30 Ağustos destanın yazıldığı gündür
Sönmez, “30 Ağustos 1922 tarihi, Türk ulusunu esir etmek isteyen emperyalist güçlere karşı; kadınıyla çocuğuyla, ordusuyla topyekûn verdiği bir savaşın ve ulusal benliğini kurtardığı ve Zafer Destanı’nın yazıldığı gündür” diyerek sözlerini şöyle noktaladı: “Bu mutlu günde, zaferi bize yaşatan Atatürk ve silah arkadaşları ile kahraman Türk Ordusu’na şükran ve minnetlerimizi sunarken, ulusumuza da Zafer Bayramı kutlu olsun. 30 Ağustos Zafer Bayramı 30 Ağustos günü, 1922 yılında 26- 30 Ağustos arasında Dumlupınar’da gerçekleştirilen ve zaferle sonuçlanan Başkomutanlık Meydan Muharebesi’ni bir diğer adıyla Büyük Taarruzu anmak için kutlanan bayramdır. Ülke topraklarının geri alındığı bu zafer günü ilk olarak 1923 yılında Ankara, Afyon, İzmir gibi birkaç şehirde kutlanırken daha sonra tüm ülkede kutlanan bir gün haline gelmiştir. Zorlu günlerin yaşandığı bu dönemde böyle bir zafere imza atarak tüm dünyaya Türk ulusunun inancı ve gücü gösterilmiş, bu tarihten sonra her yıl 30 Ağustos günü zaferimizin simgesi olarak tüm ülke çapında törenlerle kutlanmıştır. Bugün, bir millet olarak tek vücut olduğumuz ve düşmana karşı zafer kazandığımız, topraklarımızı yabancılardan kurtardığımız zafer günüdür. 30 Ağustos günü yaşanan zorlukları hatırlayarak elimizdekilerin değerini bilmek, emeği geçen genç, yaşlı, kadın, erkek herkesi hatırlamak ve anıları canlı tutmak adına oldukça önemli bir gündür. Türkiye cumhuriyetinin kurulmasından sonra bir çok ülke bu bağımsızlığın işlerine gelmediği için kabul etmemiş ve işgallere başvurarak toprak talebinde bulunmuştur. Ancak ulu liderimiz olan Mustafa Kemal paşa buna isi vermemiştir.
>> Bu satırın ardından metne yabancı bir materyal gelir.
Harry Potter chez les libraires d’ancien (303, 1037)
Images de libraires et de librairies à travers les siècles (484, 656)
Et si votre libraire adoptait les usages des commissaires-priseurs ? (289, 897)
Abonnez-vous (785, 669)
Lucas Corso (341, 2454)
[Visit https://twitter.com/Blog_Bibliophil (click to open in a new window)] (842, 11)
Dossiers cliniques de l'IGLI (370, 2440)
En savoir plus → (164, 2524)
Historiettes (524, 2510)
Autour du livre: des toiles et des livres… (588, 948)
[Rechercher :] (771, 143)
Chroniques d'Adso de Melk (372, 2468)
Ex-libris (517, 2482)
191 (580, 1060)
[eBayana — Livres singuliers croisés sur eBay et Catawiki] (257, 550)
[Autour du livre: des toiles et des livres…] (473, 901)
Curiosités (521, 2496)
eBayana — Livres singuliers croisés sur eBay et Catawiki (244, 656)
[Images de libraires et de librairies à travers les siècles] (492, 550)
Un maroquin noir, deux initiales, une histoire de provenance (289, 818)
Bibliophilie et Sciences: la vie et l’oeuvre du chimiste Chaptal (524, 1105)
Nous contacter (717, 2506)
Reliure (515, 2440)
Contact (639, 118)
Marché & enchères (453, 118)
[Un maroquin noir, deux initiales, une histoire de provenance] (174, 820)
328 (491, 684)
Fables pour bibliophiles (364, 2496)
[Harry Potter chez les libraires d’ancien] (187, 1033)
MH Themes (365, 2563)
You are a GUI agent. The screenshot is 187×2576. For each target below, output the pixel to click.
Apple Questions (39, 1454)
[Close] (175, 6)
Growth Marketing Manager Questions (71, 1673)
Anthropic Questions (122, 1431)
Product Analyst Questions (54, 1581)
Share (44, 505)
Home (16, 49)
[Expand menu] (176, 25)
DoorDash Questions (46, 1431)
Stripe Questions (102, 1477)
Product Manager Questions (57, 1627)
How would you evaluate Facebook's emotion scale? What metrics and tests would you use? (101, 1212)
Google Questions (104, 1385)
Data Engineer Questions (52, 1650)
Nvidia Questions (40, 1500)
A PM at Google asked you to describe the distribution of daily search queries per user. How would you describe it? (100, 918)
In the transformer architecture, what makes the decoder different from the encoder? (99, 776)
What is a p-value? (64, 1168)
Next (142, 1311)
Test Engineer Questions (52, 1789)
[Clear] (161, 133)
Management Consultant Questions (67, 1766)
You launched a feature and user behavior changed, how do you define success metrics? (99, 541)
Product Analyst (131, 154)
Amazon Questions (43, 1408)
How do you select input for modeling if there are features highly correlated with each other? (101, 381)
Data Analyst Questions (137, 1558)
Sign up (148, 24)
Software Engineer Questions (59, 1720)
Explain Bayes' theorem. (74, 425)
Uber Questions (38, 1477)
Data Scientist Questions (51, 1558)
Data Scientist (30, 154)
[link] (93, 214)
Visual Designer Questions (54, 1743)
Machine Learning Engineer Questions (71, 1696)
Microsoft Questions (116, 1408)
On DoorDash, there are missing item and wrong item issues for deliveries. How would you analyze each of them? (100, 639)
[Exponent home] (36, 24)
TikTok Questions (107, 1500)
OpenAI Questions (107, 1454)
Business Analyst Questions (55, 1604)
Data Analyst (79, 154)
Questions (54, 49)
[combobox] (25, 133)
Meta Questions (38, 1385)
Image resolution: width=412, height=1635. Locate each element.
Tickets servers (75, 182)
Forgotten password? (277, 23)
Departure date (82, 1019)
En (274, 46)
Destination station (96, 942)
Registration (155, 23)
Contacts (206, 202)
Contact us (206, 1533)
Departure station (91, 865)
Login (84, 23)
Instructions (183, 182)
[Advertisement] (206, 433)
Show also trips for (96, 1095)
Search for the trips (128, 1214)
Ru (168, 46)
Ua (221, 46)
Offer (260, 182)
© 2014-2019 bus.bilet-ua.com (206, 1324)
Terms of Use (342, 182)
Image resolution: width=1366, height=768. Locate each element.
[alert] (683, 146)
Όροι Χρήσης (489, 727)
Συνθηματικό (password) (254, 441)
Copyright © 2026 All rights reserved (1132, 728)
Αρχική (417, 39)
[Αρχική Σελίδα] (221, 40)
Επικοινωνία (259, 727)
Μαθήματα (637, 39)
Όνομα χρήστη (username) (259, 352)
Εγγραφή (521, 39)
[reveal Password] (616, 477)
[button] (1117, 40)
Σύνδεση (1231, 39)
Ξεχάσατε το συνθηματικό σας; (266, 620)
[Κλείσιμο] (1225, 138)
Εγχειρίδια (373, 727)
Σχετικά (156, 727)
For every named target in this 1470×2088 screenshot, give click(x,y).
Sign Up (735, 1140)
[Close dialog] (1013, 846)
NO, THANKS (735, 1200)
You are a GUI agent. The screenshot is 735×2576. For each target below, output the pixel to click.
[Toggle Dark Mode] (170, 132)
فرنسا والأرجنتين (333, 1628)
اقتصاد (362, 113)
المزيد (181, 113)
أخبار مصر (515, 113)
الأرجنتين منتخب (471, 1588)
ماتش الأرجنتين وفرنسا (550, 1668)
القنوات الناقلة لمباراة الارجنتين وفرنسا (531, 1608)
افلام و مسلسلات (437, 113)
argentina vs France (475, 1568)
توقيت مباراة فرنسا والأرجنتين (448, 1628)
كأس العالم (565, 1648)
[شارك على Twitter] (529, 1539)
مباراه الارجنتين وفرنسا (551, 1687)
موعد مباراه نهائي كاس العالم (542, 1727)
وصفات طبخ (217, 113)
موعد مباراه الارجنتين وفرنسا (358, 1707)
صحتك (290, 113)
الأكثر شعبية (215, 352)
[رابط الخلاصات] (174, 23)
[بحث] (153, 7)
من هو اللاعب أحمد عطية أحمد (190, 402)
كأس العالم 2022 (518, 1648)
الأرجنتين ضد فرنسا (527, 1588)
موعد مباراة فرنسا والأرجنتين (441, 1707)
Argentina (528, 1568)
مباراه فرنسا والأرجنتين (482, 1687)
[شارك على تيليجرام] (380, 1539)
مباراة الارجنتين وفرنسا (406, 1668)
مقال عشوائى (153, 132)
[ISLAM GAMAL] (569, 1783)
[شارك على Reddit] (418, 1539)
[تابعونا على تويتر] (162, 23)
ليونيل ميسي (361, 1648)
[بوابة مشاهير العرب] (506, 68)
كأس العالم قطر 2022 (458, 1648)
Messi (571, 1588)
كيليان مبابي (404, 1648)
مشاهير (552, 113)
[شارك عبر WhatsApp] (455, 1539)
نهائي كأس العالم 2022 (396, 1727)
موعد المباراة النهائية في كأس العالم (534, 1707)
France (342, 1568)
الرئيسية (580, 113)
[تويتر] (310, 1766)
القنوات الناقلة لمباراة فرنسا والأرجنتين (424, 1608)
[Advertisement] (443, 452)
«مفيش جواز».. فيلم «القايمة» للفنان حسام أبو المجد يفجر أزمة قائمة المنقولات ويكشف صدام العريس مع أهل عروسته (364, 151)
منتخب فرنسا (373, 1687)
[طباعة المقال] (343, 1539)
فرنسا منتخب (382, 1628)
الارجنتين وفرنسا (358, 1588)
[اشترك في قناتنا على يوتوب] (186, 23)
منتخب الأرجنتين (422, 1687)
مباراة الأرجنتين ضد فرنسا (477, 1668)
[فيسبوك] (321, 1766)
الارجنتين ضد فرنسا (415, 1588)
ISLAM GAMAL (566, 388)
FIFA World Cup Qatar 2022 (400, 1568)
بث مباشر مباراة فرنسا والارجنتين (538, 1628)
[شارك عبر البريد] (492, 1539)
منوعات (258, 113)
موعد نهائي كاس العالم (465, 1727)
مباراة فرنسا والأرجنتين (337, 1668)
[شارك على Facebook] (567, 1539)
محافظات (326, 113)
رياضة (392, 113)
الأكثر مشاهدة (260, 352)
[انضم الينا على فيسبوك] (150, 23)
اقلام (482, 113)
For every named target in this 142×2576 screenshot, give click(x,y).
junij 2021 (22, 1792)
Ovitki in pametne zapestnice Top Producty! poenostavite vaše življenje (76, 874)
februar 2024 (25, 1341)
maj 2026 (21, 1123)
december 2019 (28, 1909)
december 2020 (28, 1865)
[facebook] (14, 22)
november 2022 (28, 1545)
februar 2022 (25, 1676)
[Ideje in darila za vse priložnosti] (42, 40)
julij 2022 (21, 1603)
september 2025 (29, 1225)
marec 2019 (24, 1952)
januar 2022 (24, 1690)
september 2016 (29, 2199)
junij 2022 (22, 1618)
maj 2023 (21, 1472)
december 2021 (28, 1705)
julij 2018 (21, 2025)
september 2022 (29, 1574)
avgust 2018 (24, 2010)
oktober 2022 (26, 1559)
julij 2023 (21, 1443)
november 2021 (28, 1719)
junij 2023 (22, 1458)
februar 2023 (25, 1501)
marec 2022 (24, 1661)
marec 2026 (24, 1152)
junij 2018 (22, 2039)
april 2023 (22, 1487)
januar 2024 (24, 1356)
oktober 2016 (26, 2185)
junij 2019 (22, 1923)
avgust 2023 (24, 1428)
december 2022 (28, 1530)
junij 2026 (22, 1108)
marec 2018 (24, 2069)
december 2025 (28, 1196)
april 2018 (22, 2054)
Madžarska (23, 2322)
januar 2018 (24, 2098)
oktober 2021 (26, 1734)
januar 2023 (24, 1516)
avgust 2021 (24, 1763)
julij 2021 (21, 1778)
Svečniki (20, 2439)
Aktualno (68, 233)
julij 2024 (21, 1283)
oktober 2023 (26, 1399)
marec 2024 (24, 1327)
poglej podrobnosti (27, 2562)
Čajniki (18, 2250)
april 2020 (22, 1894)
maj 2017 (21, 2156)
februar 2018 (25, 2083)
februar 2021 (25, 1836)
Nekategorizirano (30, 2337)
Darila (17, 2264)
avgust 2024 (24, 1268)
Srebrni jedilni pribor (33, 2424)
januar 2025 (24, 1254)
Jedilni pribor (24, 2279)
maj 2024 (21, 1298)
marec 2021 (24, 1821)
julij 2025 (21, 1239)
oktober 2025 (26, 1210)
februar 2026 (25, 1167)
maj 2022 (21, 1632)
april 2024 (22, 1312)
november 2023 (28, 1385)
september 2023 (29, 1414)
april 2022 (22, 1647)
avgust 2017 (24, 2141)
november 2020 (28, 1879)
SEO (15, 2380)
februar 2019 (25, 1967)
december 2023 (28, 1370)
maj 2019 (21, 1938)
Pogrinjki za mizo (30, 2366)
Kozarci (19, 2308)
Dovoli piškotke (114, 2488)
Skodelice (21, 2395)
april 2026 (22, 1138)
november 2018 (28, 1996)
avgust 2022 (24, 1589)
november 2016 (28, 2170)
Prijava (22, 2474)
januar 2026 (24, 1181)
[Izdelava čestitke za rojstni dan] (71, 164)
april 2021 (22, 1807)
Mustafa Kemal Atatürk’ün başkomutanlığı zamanında gerçekleşen ve başkomutanlık meydan muharebesi olarak bilinen büyük taarruz başarılı bir şekilde gerçekleşmiştir. Bu savaş ise yunan işgallerine karşı gelen ordumuz 9 eylül 1922 tarihinde İzmir şehrini düşmanlardan kurtarmıştır. İşgalcilerin ülkemizi terk etmesi biraz vakit alsa da 30 ağustos günü sembolik olarak ülkemizin işgallerden kurtulduğu gün olarak kabul edilmiştir. 30 ağustosun zafer bayramı olarak kutlanması ise ilk kez 1924 yılında afyon şehrinde yapılmıştır. Sonrasında ise 1926 yılından itibaren her yıl ülkemizde 30 ağustos zafer bayramı olarak kutlanmaya başlamıştır. Ülkemizin kaderini etkileyen ve başarısını gösteren zafer bayramını her daim coşku ile kutlamalıyız. Çünkü ülkemizin tarihinde gerçekleşen böylesine önemli bir günü anarak mutluluğumuzu paylaşmak için büyük önem taşır.”